Prof : Naveen Rohatgi: 9867451833 TYBMS: Special Study in Finance.

`Capital Budgeting: (OCT 2004)

Basics of Capital Budgeting:

Capital Budgeting means a decision relating to planning for capital assets( eg purchase of a new machinery or setting of a factory) as to whether or not money should be invested in the long term projects.

Capital Budgeting involves a financial analysis of the various alternative proposals regarding a capital expenditure and to select/choose the best out of the several alternatives. Capital Budgeting technique is employed to evaluate expenditure decisions which involve current outlays but are likely to produce benefits over a period of time usually exceeding one year. The term Capital Budgeting is used interchangeably with capital expenditure decisions making process for making investment decisions in capital expenditure or fixed assets

Capital budgeting process / Phases of capital budgeting (OCT 2002), ( APRIL 2007)

The entire Capital budgeting process can be divided into following steps:

1)  Identification of potential investment opportunities: the process of Capital budgeting begins with identifying potential investment opportunities. An individual or a planning committee is responsible for developing estimates of future sales, which form the basis for setting future production targets. Based on such information, estimates of required investment can be made

For imaginative identification of investment ideas it is helpful to

i)  monitor external environment (PEST analysis) regularly to scout investment opportunities

ii)  formulate a well defined corporate strategy based on a thorough analysis of strength weakness opportunities and threats

iii)  share corporate strategy and perspective with persons who are involved in process of Capital budgeting

iv)  motivate employees to make suggestions

2)  Assembling of investment proposals: various investment proposals identified by departments of a company are submitted in a standardized capital investment proposal form. These proposals are routed through various persons in order to evaluate the capital investment decision from different angles. Projects can be classified as expansion replacement new product diversification or welfare projects.

3)  Decision Making: the projects then undergo a preliminary screening to obtain those which merit further consideration. Different executives are vested with the authority to approve investment proposals to certain limits. For e.g. consider a manufacturing concern. The plant superintendent can approve investment outlays up to Rs 20,00,000. Any investment above the mentioned level needs the approval of the board of directors. Such a decision making process breaks up the investment approval process. Different appraisal criteria are used for the project selection such as payback, NPV etc.

(AVAILABLE DATA)
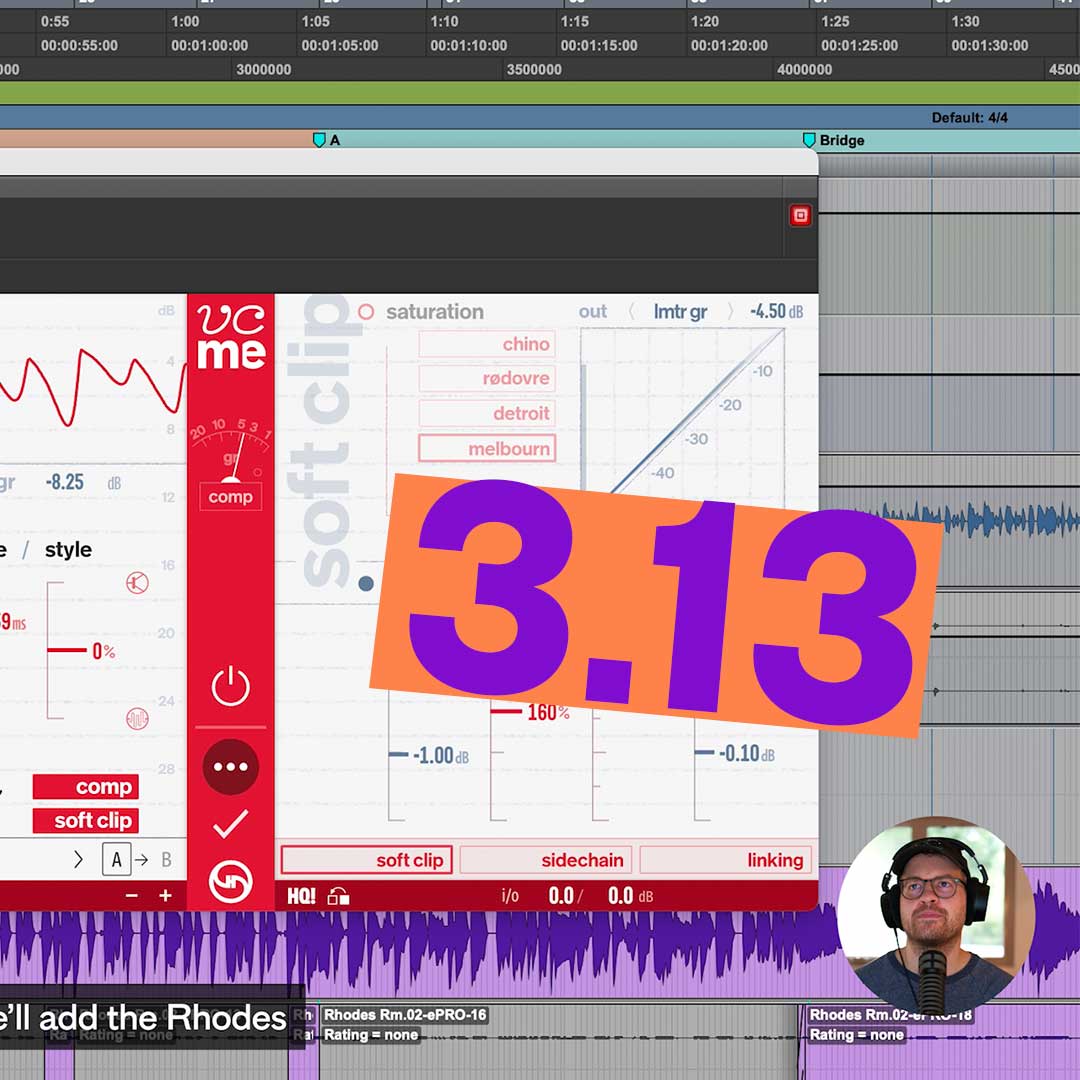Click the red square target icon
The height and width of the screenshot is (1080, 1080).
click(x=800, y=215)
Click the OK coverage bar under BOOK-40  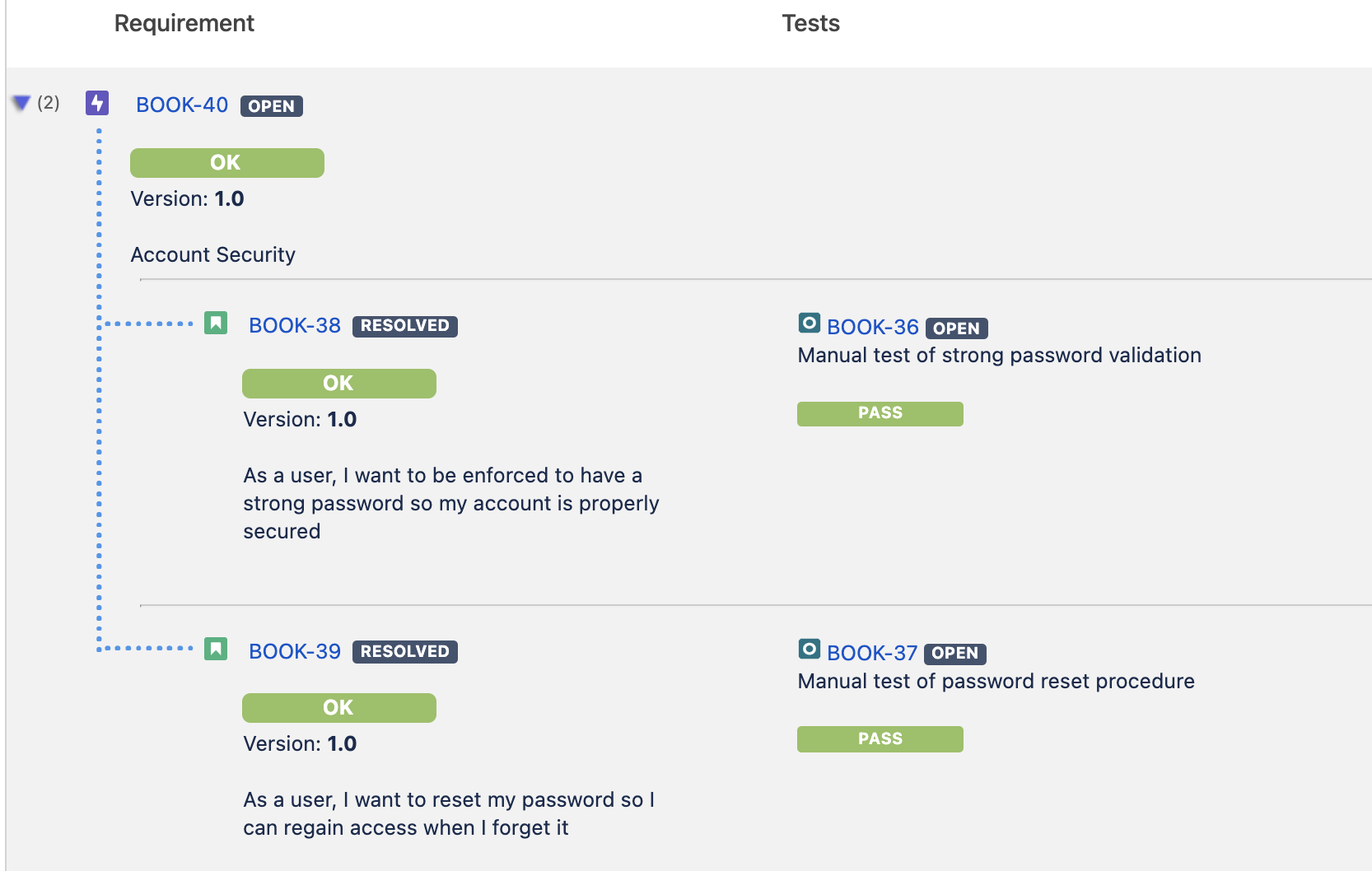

(WHAT YOU WILL DO)
- a) In the capital budgeting notes, repeat the passage starting with "Capital Budgeting involves" and going on through "( APRIL 2007)".
- b) In the capital budgeting notes, up to what amount can the plant superintendent approve investment outlays?

(OUTPUTS BY TASK)
- a)
Capital Budgeting involves a financial analysis of the various alternative proposals regarding a capital expenditure and to select/choose the best out of the several alternatives. Capital Budgeting technique is employed to evaluate expenditure decisions which involve current outlays but are likely to produce benefits over a period of time usually exceeding one year. The term Capital Budgeting is used interchangeably with capital expenditure decisions making process for making investment decisions in capital expenditure or fixed assets

Capital budgeting process / Phases of capital budgeting (OCT 2002), ( APRIL 2007)

- b) Up to Rs 20,00,000.